• [Directions]: Reproduce the records below word for word, from the line containing "The height and width of the screenshot is (896, 1355)." through the line containing "Click the 分享", including both of those lines.
[START Data provided]
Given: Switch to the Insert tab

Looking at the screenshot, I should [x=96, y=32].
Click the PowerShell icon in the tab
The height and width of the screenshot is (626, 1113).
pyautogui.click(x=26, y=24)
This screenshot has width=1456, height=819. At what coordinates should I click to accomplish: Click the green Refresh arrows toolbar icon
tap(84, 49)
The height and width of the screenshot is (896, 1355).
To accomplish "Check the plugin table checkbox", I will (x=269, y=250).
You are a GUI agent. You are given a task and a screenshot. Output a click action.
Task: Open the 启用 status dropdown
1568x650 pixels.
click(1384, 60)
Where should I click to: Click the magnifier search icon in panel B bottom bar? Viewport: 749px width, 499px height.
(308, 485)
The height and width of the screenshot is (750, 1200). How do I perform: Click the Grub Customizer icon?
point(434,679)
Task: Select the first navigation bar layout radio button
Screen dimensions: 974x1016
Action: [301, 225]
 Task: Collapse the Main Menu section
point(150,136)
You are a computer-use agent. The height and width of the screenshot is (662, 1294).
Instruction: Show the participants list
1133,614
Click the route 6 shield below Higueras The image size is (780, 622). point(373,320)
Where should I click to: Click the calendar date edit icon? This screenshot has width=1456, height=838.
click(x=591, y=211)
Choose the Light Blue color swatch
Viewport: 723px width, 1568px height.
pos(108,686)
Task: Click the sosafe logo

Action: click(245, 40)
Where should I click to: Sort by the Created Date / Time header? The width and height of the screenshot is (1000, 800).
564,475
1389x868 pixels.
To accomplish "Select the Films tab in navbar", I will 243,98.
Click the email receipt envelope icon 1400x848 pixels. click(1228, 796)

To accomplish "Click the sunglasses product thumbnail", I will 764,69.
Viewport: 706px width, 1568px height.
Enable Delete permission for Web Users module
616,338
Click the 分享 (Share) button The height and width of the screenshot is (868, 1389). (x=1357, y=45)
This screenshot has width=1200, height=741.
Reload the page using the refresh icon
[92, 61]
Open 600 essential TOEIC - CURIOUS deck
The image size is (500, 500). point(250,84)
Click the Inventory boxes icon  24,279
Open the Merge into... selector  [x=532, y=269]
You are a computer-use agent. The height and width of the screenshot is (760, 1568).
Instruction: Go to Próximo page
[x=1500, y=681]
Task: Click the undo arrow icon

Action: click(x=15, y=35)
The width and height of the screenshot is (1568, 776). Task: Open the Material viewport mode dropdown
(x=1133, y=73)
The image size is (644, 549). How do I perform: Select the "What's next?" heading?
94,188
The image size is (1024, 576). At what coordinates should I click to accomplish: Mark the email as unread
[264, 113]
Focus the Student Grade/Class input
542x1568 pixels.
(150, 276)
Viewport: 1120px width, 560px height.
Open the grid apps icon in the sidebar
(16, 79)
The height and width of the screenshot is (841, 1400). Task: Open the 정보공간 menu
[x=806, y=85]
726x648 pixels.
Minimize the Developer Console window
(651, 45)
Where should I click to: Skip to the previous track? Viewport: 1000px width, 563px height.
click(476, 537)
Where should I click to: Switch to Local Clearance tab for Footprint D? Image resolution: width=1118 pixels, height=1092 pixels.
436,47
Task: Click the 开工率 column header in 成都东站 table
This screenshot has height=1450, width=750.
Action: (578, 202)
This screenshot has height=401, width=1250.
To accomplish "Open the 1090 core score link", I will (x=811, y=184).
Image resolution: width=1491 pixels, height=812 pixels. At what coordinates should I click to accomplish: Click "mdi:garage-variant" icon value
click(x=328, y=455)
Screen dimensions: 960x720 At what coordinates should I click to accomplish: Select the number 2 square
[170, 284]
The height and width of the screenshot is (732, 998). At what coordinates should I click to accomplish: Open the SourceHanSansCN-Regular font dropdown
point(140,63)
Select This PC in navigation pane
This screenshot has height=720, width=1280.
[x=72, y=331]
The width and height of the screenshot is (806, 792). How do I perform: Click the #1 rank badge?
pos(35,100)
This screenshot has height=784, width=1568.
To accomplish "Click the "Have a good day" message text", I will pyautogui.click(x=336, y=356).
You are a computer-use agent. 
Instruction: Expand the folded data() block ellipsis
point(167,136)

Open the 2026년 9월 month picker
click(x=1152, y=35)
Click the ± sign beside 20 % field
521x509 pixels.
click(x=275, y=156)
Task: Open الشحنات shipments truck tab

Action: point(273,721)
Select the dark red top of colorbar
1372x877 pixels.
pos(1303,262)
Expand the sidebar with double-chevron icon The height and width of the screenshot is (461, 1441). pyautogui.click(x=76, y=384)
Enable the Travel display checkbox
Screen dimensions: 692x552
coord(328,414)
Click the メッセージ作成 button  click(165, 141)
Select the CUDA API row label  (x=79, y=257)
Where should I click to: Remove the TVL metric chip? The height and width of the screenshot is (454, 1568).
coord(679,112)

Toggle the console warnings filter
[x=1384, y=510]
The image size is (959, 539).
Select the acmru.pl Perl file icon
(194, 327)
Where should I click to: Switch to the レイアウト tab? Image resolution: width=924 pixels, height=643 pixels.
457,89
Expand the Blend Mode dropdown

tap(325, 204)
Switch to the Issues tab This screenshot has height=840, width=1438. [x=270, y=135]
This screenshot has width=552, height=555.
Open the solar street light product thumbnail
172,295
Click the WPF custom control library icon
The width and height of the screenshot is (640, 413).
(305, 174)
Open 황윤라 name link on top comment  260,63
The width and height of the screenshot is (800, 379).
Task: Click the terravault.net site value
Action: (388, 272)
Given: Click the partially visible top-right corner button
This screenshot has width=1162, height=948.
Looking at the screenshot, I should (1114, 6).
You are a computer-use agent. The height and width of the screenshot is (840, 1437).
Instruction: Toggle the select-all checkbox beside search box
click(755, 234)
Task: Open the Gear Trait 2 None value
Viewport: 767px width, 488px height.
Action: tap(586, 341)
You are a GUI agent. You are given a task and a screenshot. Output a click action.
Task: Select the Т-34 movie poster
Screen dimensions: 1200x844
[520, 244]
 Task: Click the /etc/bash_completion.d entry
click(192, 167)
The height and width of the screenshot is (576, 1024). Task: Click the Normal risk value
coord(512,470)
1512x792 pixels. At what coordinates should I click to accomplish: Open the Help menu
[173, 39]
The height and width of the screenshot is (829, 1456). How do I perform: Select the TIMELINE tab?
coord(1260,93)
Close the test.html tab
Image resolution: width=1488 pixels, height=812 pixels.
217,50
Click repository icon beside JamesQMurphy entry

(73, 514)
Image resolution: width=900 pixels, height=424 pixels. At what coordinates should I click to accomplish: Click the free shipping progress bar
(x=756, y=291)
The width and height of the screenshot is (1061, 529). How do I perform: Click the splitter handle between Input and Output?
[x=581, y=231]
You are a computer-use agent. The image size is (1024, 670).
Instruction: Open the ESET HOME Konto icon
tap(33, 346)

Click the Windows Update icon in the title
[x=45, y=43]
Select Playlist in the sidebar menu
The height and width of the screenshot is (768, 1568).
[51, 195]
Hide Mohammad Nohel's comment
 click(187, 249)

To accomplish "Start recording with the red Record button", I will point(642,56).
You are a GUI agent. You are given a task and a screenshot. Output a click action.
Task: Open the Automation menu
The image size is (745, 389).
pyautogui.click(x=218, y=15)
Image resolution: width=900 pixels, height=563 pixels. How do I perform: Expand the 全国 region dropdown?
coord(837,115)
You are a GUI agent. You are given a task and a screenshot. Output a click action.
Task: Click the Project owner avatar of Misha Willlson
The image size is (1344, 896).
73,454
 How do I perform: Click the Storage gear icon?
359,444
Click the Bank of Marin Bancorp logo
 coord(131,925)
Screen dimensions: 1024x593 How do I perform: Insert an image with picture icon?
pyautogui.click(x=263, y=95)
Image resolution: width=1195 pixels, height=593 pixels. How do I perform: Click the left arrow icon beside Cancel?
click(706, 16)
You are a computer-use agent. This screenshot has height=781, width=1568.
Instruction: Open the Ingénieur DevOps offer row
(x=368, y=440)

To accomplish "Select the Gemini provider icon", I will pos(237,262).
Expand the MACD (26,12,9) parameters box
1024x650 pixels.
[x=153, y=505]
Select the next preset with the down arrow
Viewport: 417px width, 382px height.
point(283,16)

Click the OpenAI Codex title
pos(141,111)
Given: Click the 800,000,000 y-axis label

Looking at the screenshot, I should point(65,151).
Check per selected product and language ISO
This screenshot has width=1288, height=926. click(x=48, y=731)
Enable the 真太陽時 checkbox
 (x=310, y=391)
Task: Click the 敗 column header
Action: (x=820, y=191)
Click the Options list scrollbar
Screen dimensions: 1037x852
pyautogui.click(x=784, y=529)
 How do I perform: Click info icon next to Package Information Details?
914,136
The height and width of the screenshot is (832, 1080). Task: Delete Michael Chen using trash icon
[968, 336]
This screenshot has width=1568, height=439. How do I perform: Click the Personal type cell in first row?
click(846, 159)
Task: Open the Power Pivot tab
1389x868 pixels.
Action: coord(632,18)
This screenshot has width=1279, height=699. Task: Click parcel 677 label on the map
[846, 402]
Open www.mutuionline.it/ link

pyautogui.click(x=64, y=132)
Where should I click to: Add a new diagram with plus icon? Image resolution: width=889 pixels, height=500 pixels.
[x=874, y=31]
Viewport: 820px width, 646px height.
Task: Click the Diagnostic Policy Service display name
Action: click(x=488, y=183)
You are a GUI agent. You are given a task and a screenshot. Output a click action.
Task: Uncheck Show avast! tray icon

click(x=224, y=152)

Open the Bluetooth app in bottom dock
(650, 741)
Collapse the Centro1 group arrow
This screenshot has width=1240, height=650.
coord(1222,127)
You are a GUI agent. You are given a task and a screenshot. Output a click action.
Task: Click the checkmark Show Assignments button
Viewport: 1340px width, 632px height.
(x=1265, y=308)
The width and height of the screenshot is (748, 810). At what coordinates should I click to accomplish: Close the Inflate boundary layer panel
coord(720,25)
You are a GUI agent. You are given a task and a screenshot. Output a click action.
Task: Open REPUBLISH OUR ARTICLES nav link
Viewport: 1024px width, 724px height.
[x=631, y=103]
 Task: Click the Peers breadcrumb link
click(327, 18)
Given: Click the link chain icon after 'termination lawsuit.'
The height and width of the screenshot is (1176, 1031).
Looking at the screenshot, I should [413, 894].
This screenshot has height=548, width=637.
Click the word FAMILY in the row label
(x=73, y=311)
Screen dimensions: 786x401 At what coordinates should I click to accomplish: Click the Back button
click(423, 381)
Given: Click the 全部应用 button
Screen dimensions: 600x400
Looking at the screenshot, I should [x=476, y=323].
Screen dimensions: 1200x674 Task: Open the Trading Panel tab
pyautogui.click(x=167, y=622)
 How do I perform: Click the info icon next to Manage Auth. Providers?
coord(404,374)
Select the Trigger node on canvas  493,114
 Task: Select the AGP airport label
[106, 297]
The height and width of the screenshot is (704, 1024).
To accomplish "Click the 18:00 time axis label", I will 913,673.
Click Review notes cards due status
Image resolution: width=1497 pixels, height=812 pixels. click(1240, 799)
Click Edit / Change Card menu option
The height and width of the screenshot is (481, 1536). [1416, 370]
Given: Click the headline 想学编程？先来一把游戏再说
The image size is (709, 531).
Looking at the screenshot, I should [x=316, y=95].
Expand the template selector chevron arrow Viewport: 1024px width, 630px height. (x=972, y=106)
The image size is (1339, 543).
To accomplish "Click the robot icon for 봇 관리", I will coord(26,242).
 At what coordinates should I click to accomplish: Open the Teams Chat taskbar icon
[END Data provided]
• [Result]:
The height and width of the screenshot is (896, 1355).
To accomplish "Check the plugin table checkbox", I will (x=269, y=250).
You are a GUI agent. You are given a task and a screenshot. Output a click action.
Task: Open the 启用 status dropdown
1568x650 pixels.
click(1384, 60)
Where should I click to: Click the magnifier search icon in panel B bottom bar? Viewport: 749px width, 499px height.
(308, 485)
The height and width of the screenshot is (750, 1200). How do I perform: Click the Grub Customizer icon?
point(434,679)
Task: Select the first navigation bar layout radio button
Screen dimensions: 974x1016
Action: [301, 225]
 Task: Collapse the Main Menu section
point(150,136)
You are a computer-use agent. The height and width of the screenshot is (662, 1294).
Instruction: Show the participants list
1133,614
Click the route 6 shield below Higueras The image size is (780, 622). point(373,320)
Where should I click to: Click the calendar date edit icon? This screenshot has width=1456, height=838.
click(x=591, y=211)
Choose the Light Blue color swatch
Viewport: 723px width, 1568px height.
pos(108,686)
Task: Click the sosafe logo

Action: click(245, 40)
Where should I click to: Sort by the Created Date / Time header? The width and height of the screenshot is (1000, 800).
564,475
1389x868 pixels.
To accomplish "Select the Films tab in navbar", I will 243,98.
Click the email receipt envelope icon 1400x848 pixels. click(1228, 796)

To accomplish "Click the sunglasses product thumbnail", I will 764,69.
Viewport: 706px width, 1568px height.
Enable Delete permission for Web Users module
616,338
Click the 分享 (Share) button The height and width of the screenshot is (868, 1389). (x=1357, y=45)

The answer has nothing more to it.